Artificial Intelligence Scores High in Accuracy to Predict Water Contamination
|Momcilo Markus - (217) 333-0237, firstname.lastname@example.org|
Lisa Sheppard - (217) 244-7270, email@example.com
CHAMPAIGN, Ill. - New, effective solutions are revealed when scientists use computer programs that simulate human intelligence to forecast drinking water contamination in agricultural areas, according to Momcilo Markus, hydrologist at the Illinois State Water Survey (ISWS), a division of the Prairie Research Institute at the University of Illinois.
Nitrate loss from cropland and other sources can be flushed into local rivers and streams, and may exceed safe drinking water standards in public water supplies. When this happens, water suppliers must consider using costly treatment or other measures to correct the problem. Predictions on when high nitrate levels might occur in the future are needed for suppliers to make timely management decisions.
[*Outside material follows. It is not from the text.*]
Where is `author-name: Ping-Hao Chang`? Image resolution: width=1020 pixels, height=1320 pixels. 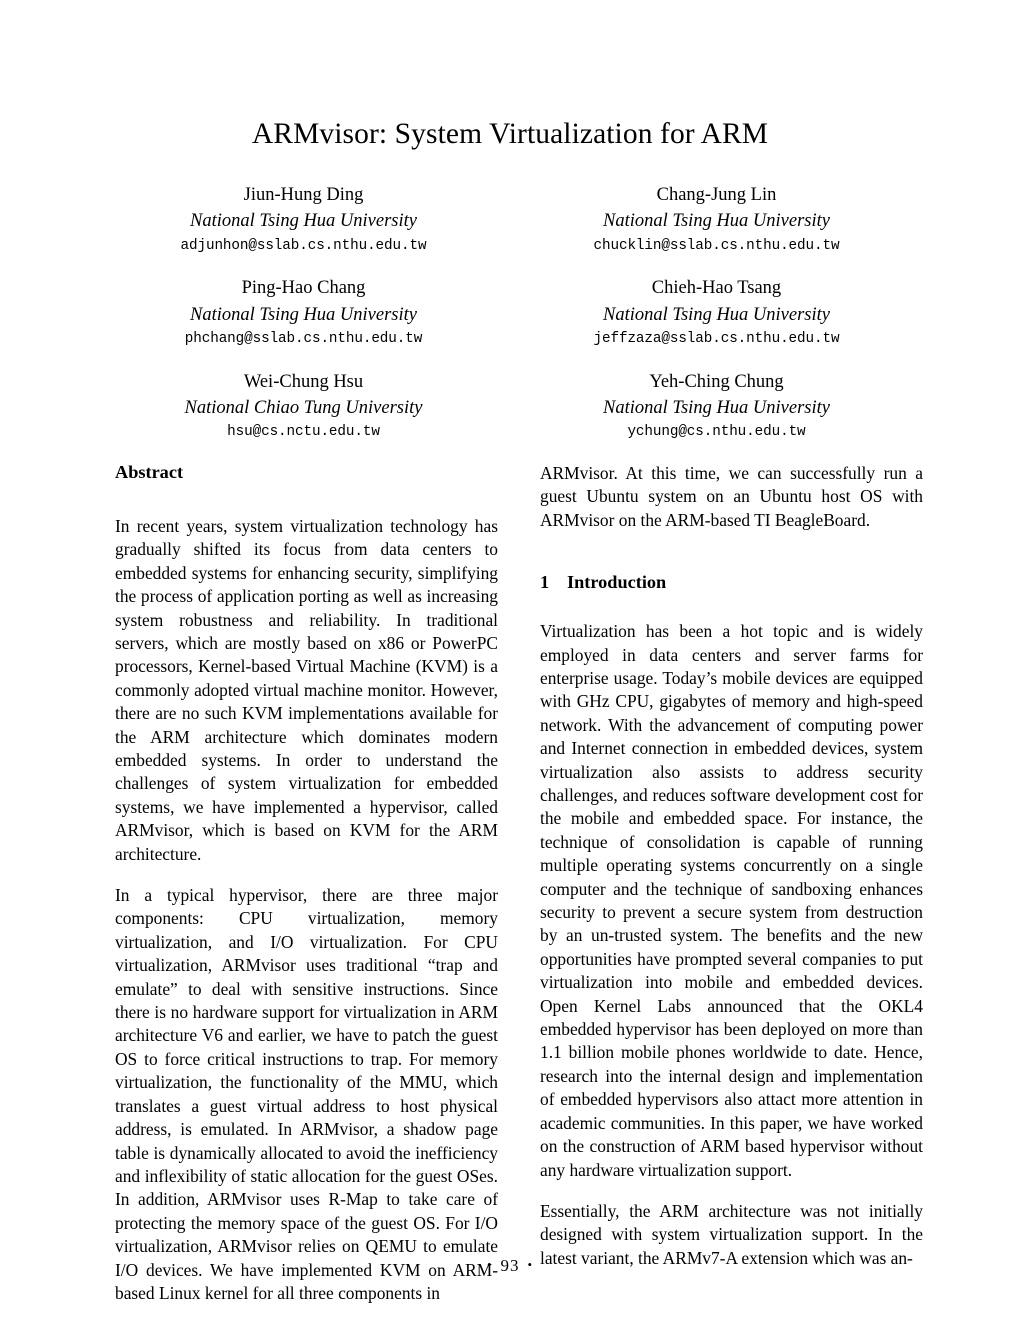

In a recent study, Markus and colleagues from the U.S., Italy, and the United Kingdom applied artificial intelligence to analyze six years of data from the Upper Sangamon River watershed, which discharges into Lake Decatur. The study objective was to investigate the tools to improve forecasting of high nitrate levels one week in advance of an event, such as a heavy rain. They tested the accuracy of data mining, or searching for patterns in large quantities of data to find exceptional solutions.
“With data mining, we can discover hidden relationships and their changes among variables that are not easily acquired by the usual methods of computer modeling,” Markus said. “Artificial neural networks and other technologies actually mimic human thinking and reasoning.”
Artificial neural network systems simulate intelligence by attempting to reproduce the types of physical connections that occur in human brains. Another technology that ISWS scientists have used is evolutionary algorithms, which are inspired by the theory of evolution in which the “fittest” or best solution has evolved. In this case, these technologies show which parameters and relationships provide the best prediction of nitrate in drinking water.
In these and similar studies, scientists feed the program with data, and the computer reveals which factors are most important in this particular challenge now, later, and in various cycles.
“In the traditional approach, we start with a model and assume it works,” Markus said. “In our studies, we didn’t have to assume anything; the computer sorts out the data and finds relationships between variables that we may not have realized.”
Markus and his colleagues have found that artificial neural networks are highly accurate in predicting drinking water contamination and detecting changing complexity of the relationships for different seasons. The evolutionary algorithms method was very useful in determining the most relevant predictors and types of predictive relationships. A multi-tool approach may be best for nitrate forecasting.
The engineers are facing numerous challenges in modeling water systems due to climate change, climate variability, land-use land-cover changes, urbanization, hydraulic alterations, and other factors. There is a great potential for data mining tools in modeling the increasingly complex water system and predicting its future.